====== SELECTION ======

When nanobind imports a DLPack-capable object, it first tries to call the object's __dlpack__() method with keyword argument "max_version" set to (1, 1), indicating that nanobind can accept a versioned tensor. (The minor version is irrelevant.) The object can return either the old unversioned tensor or a versioned tensor--either way nanobind does the import. If the object cannot accept the kwarg at all (i.e., raises TypeError), nanobind calls __dlpack__() without any kwargs and imports the unversioned tensor. (In theory, it could be versioned (which would be a bug in their code), but in reality, if the object doesn't even know about "max_version", then it doesn't know about versioned tensors.)
If the object is not DLPack-capable, nanobind tries to import using the buffer protocol.
If that doesn't work, nanobind tries to call to_dlpack(obj) on the framework to get an unversioned capsule. [This is very obsolete, but the code was there, so might as well keep it.]

In the case of a versioned capsule, a flag bit can be set to indicate that the tensor is read-only. Nanobind honors this and creates a read-only nd-array.
In the case of an unversioned capsule, nanobind assumes it's writable. As before, it would be the user's responsibility to know if that's not the case and to refrain from actually writing to it.

On export, it depends on the framework.

no_framework is unchanged. It continues to return an unversioned capsule for backward compatibility.

Tensorflow is unchanged. An unversioned capsule is passed to tensorflow.experimental.dlpack.from_dlpack(). Their online docs show that's the thing to do.

====== SUPPLIED ENTRIES ======

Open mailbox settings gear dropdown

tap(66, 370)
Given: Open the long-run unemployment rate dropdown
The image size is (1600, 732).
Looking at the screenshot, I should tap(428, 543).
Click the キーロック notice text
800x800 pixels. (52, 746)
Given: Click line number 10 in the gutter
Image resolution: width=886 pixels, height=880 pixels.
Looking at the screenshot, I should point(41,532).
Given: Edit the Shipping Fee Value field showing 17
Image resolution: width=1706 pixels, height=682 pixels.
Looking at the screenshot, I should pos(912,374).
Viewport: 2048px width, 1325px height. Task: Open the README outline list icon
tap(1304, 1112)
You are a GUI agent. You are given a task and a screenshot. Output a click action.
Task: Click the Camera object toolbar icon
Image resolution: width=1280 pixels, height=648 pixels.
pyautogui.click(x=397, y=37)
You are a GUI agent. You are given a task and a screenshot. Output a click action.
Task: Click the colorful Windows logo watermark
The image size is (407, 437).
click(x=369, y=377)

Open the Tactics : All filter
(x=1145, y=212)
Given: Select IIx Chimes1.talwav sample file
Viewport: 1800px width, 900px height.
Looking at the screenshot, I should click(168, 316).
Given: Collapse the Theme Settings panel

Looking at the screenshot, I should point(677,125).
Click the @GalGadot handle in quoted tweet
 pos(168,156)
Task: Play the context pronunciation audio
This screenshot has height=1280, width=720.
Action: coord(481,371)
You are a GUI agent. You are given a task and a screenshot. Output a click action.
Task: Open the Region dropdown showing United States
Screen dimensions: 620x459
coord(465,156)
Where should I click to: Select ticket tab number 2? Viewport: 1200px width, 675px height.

======

== PROBLEM ==
Write out the full nanobind DLPack notes word for word.

== ANSWER TO THIS PROBLEM ==
When nanobind imports a DLPack-capable object, it first tries to call the object's __dlpack__() method with keyword argument "max_version" set to (1, 1), indicating that nanobind can accept a versioned tensor. (The minor version is irrelevant.) The object can return either the old unversioned tensor or a versioned tensor--either way nanobind does the import. If the object cannot accept the kwarg at all (i.e., raises TypeError), nanobind calls __dlpack__() without any kwargs and imports the unversioned tensor. (In theory, it could be versioned (which would be a bug in their code), but in reality, if the object doesn't even know about "max_version", then it doesn't know about versioned tensors.)
If the object is not DLPack-capable, nanobind tries to import using the buffer protocol.
If that doesn't work, nanobind tries to call to_dlpack(obj) on the framework to get an unversioned capsule. [This is very obsolete, but the code was there, so might as well keep it.]

In the case of a versioned capsule, a flag bit can be set to indicate that the tensor is read-only. Nanobind honors this and creates a read-only nd-array.
In the case of an unversioned capsule, nanobind assumes it's writable. As before, it would be the user's responsibility to know if that's not the case and to refrain from actually writing to it.

On export, it depends on the framework.

no_framework is unchanged. It continues to return an unversioned capsule for backward compatibility.

Tensorflow is unchanged. An unversioned capsule is passed to tensorflow.experimental.dlpack.from_dlpack(). Their online docs show that's the thing to do.